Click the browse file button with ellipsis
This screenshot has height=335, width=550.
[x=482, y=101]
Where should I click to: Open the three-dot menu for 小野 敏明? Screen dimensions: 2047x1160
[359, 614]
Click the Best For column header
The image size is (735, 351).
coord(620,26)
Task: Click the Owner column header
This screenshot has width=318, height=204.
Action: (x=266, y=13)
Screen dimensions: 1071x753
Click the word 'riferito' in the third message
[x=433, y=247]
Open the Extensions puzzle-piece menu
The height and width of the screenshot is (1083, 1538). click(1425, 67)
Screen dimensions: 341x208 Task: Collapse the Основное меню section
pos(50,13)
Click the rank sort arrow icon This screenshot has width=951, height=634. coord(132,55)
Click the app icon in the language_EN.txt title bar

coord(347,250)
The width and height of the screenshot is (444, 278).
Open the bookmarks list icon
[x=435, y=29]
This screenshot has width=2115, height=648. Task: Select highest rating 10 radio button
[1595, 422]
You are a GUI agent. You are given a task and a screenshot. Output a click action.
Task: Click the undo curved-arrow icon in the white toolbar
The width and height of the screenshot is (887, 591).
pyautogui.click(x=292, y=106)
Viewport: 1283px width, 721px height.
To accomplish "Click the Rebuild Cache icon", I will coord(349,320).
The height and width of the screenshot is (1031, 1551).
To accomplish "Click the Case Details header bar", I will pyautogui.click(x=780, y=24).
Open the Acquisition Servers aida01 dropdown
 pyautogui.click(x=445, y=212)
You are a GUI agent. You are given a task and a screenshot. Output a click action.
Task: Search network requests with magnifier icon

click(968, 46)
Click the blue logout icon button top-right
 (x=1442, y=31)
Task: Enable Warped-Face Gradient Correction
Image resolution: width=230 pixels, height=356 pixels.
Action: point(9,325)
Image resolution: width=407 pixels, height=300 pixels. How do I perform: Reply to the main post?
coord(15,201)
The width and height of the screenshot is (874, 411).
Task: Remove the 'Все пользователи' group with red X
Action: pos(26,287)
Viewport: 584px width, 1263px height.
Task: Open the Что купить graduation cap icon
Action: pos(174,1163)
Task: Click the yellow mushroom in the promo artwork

▬▬▬▬▬▬

◆ **WHAT TO WORK ON**
Pick out every line in the listing above that contains the string "icon", and copy each one out. Only matches with the same uppercase and lowercase letters count.

◆ **TASK RESPONSE**
Click the rank sort arrow icon This screenshot has width=951, height=634. coord(132,55)
Click the app icon in the language_EN.txt title bar
Open the bookmarks list icon
Task: Click the undo curved-arrow icon in the white toolbar
To accomplish "Click the Rebuild Cache icon", I will coord(349,320).
Task: Search network requests with magnifier icon
Click the blue logout icon button top-right
Task: Open the Что купить graduation cap icon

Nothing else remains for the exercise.